Start DOCUMENT TEXT
An envelope (335) of the aperture (302) is illustrated by a rectangle which bounds the aperture (302) on both the major and minor axes (328, 330). According to one illustrative example, the envelope (335) of the aperture (302) may be approximately 20 microns by 20 microns. This relatively compact size allows the nozzle (300) to be used in printhead configurations which have approximately 1200 nozzles per linear inch.

FIG. 3A is an illustrative diagram showing an asymmetric nozzle (400). In the illustrative example, the poly-poly shape of the aperture (402) is defined by a set of equations, each being of the same general form employed to define the poly-ellipse shape shown in FIG. 3.

In the present example, a first equation may be used to define a first segment of the aperture perimeter, and a second equation may be employed to define a second segment of the aperture perimeter. The equations may be similar, or different, but are selected to collectively generate a closed shape which has a mathematically smooth and mathematically continuous outline.

In FIG. 3A, each equation defines a segment of the aperture perimeter corresponding to one of a pair of opposed aperture lobes (425-1, 425-2). More particularly, a first lobe (425-1) is defined by a first equation having the form: (D₁X²+C₁Y²+A₁²)²−4A₁²X²=B₁⁴, where A₁, B₁, C₁and D₁are a first set of constants. Similarly, a second lobe (425-2) is defined by a second equation having the form: (D₂X²+C₂Y²+A₂²)²−4A₂²X²=B₂⁴, where A₂, B₂, C₂and D₂are a second set of constants, different from the first set of constants. The first set of constants and second set of constants may be selected to each define common points (412-1, 412-2) in a throat region (420) of the aperture (402). This results in a continuous aperture having elliptical lobes of different shape and/or size. As indicated, the resulting aperture is asymmetric about a minor axis (430), bisects the aperture between the lobes (425-1, 425-2).
End DOCUMENT TEXT
Start SOURCE MATERIAL
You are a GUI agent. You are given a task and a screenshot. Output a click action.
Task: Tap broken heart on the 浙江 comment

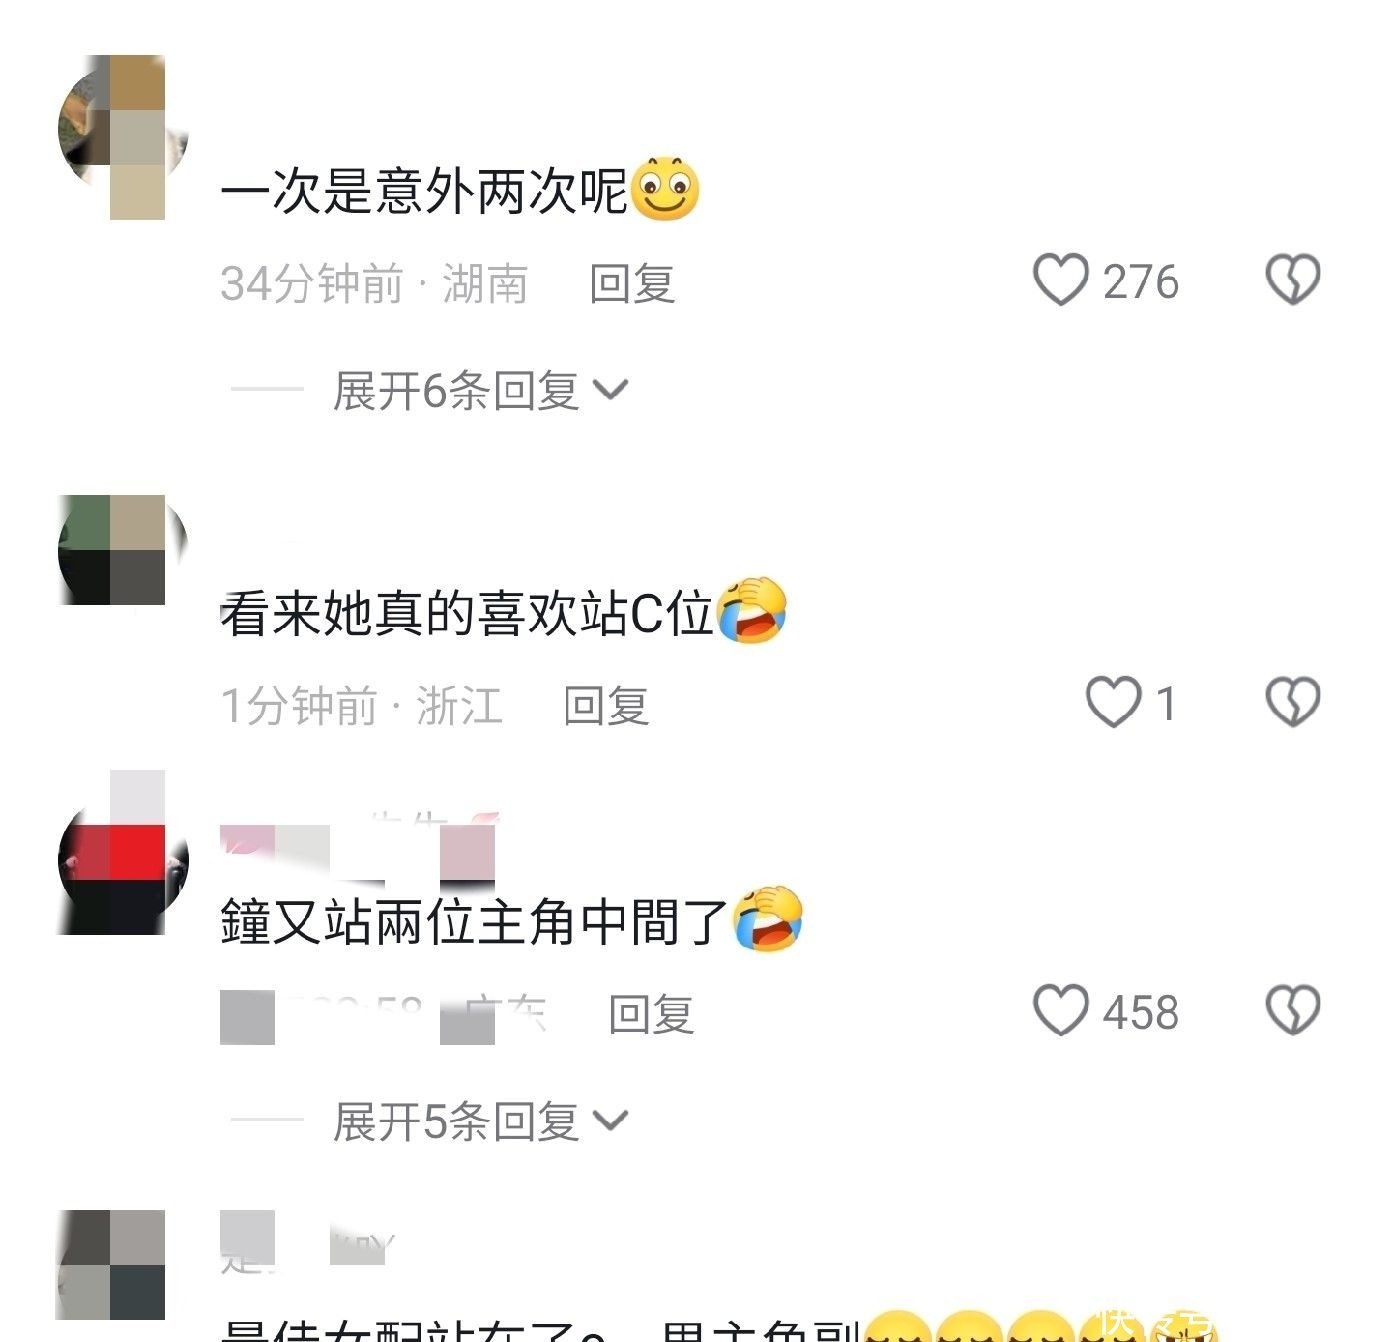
End SOURCE MATERIAL
**YOUR INSTRUCTIONS**
Extract the complete nozzle aperture passage, reproducing every word, symbol, and line break verbatim. The data here stands apart from the nozzle aperture passage and is not connected to it.

**ANSWER TO THIS PROBLEM**
An envelope (335) of the aperture (302) is illustrated by a rectangle which bounds the aperture (302) on both the major and minor axes (328, 330). According to one illustrative example, the envelope (335) of the aperture (302) may be approximately 20 microns by 20 microns. This relatively compact size allows the nozzle (300) to be used in printhead configurations which have approximately 1200 nozzles per linear inch.

FIG. 3A is an illustrative diagram showing an asymmetric nozzle (400). In the illustrative example, the poly-poly shape of the aperture (402) is defined by a set of equations, each being of the same general form employed to define the poly-ellipse shape shown in FIG. 3.

In the present example, a first equation may be used to define a first segment of the aperture perimeter, and a second equation may be employed to define a second segment of the aperture perimeter. The equations may be similar, or different, but are selected to collectively generate a closed shape which has a mathematically smooth and mathematically continuous outline.

In FIG. 3A, each equation defines a segment of the aperture perimeter corresponding to one of a pair of opposed aperture lobes (425-1, 425-2). More particularly, a first lobe (425-1) is defined by a first equation having the form: (D₁X²+C₁Y²+A₁²)²−4A₁²X²=B₁⁴, where A₁, B₁, C₁and D₁are a first set of constants. Similarly, a second lobe (425-2) is defined by a second equation having the form: (D₂X²+C₂Y²+A₂²)²−4A₂²X²=B₂⁴, where A₂, B₂, C₂and D₂are a second set of constants, different from the first set of constants. The first set of constants and second set of constants may be selected to each define common points (412-1, 412-2) in a throat region (420) of the aperture (402). This results in a continuous aperture having elliptical lobes of different shape and/or size. As indicated, the resulting aperture is asymmetric about a minor axis (430), bisects the aperture between the lobes (425-1, 425-2).